Extracted entries
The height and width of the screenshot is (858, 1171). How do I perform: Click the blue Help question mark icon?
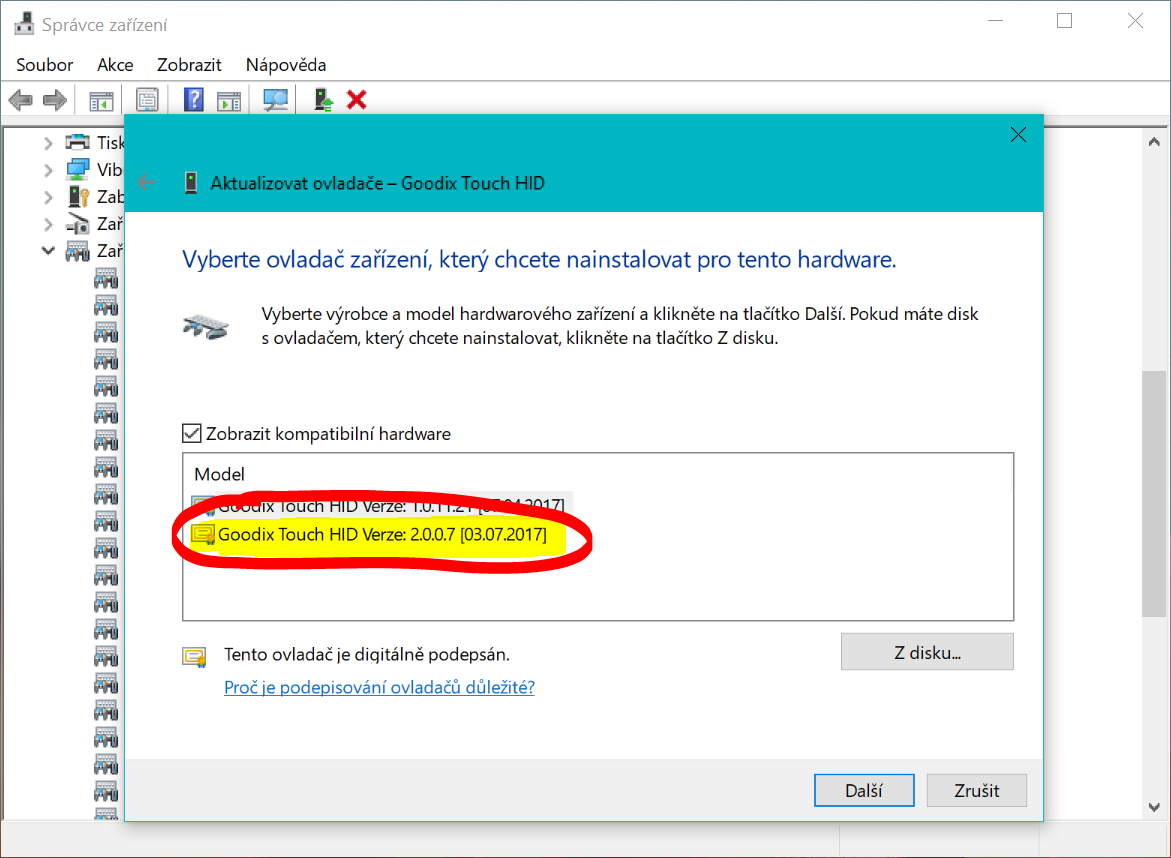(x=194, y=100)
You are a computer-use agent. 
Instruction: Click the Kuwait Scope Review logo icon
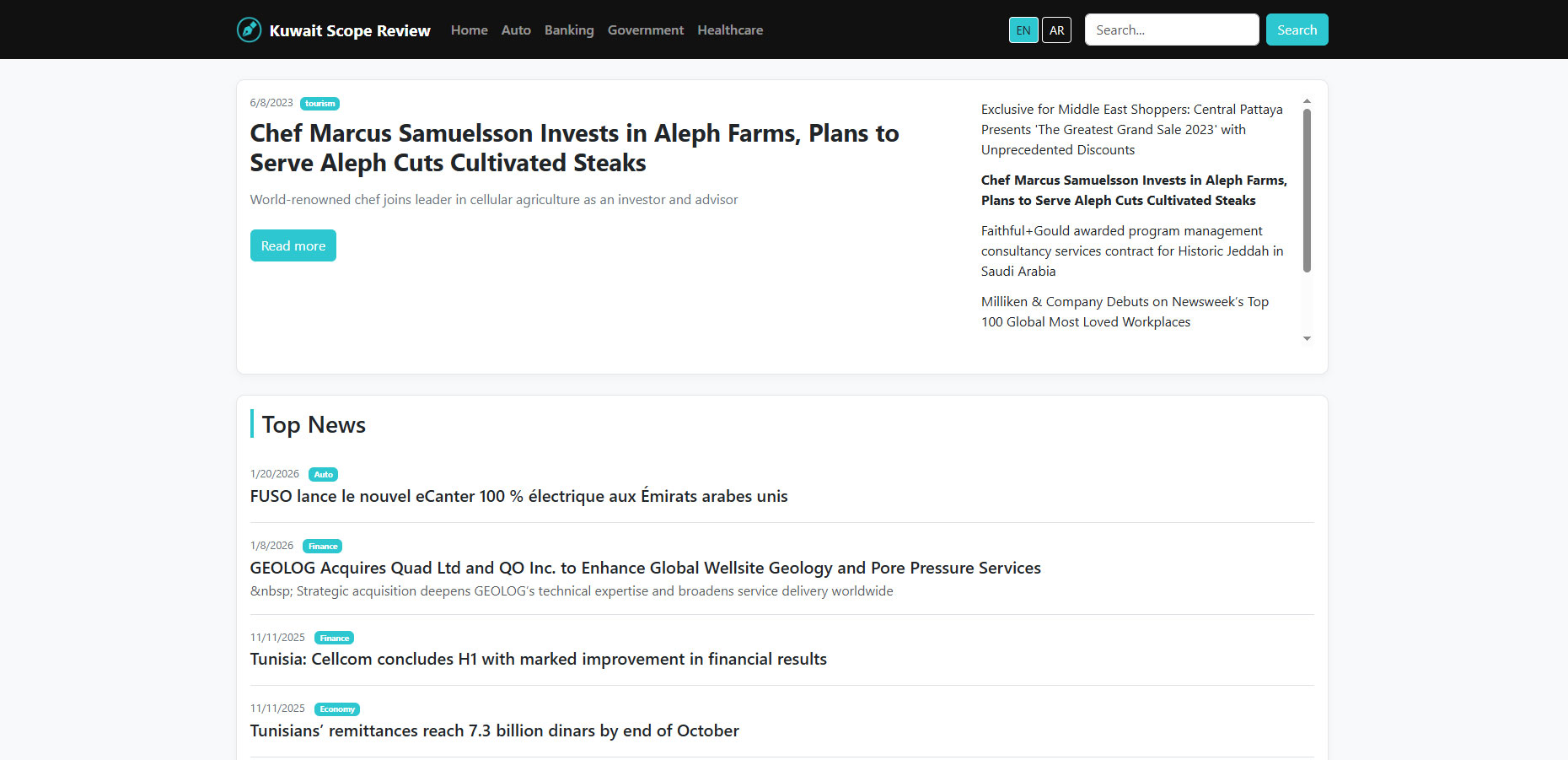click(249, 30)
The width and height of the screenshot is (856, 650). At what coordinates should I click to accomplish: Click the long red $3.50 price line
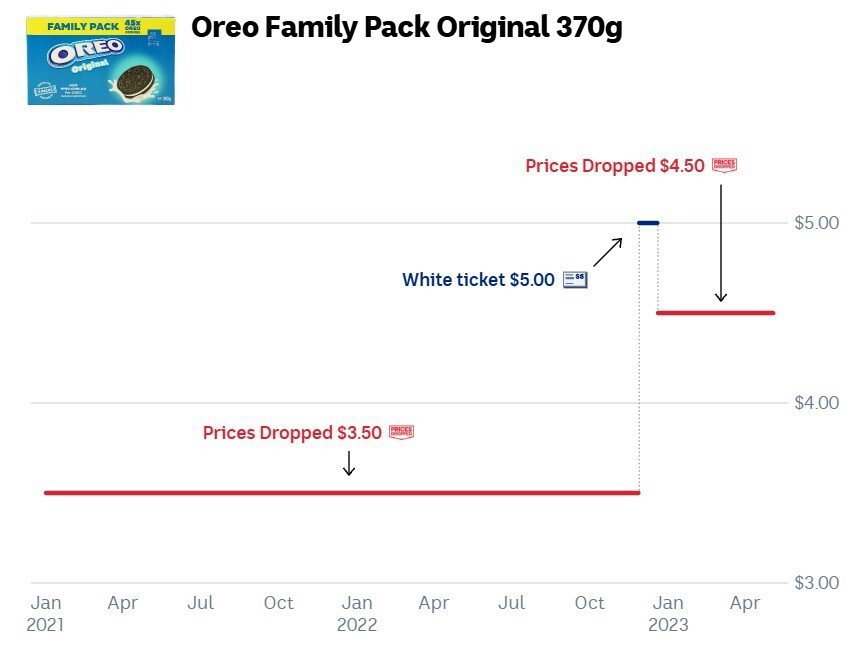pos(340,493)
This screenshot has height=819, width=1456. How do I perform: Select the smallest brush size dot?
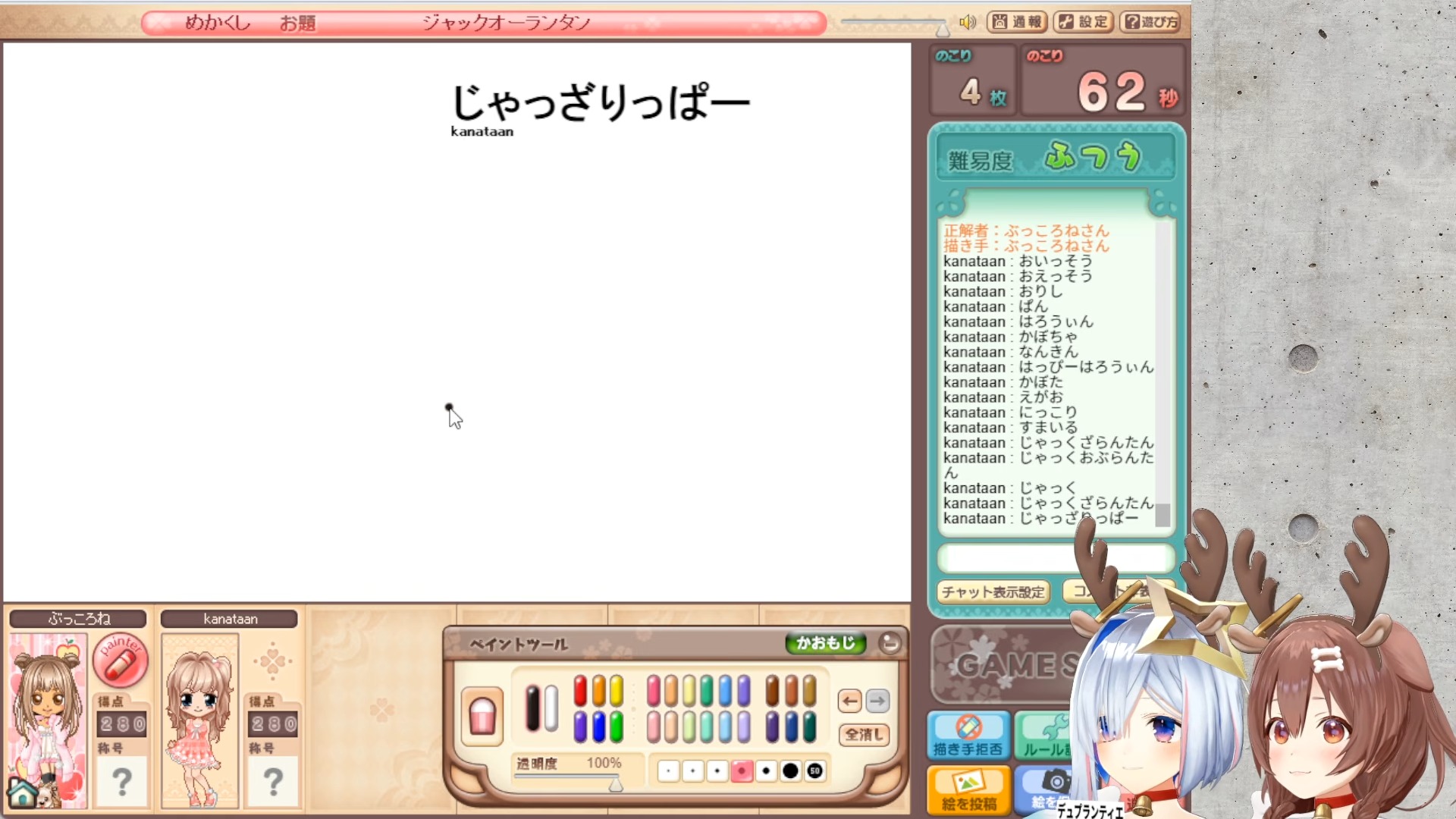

Written exercise
Put every line from the start of the rows through the line containing "click(249, 30)" into a Markdown table with two columns, No. and Text. Skip blank lines and leave the pictures out.

Problem solution
| No. | Text |
|---|---|
| 1 | The height and width of the screenshot is (858, 1171). How do I perform: Click the blue Help question mark icon? |
| 2 | (x=194, y=100) |
| 3 | You are a computer-use agent.  |
| 4 | Instruction: Click the Kuwait Scope Review logo icon |
| 5 | click(249, 30) |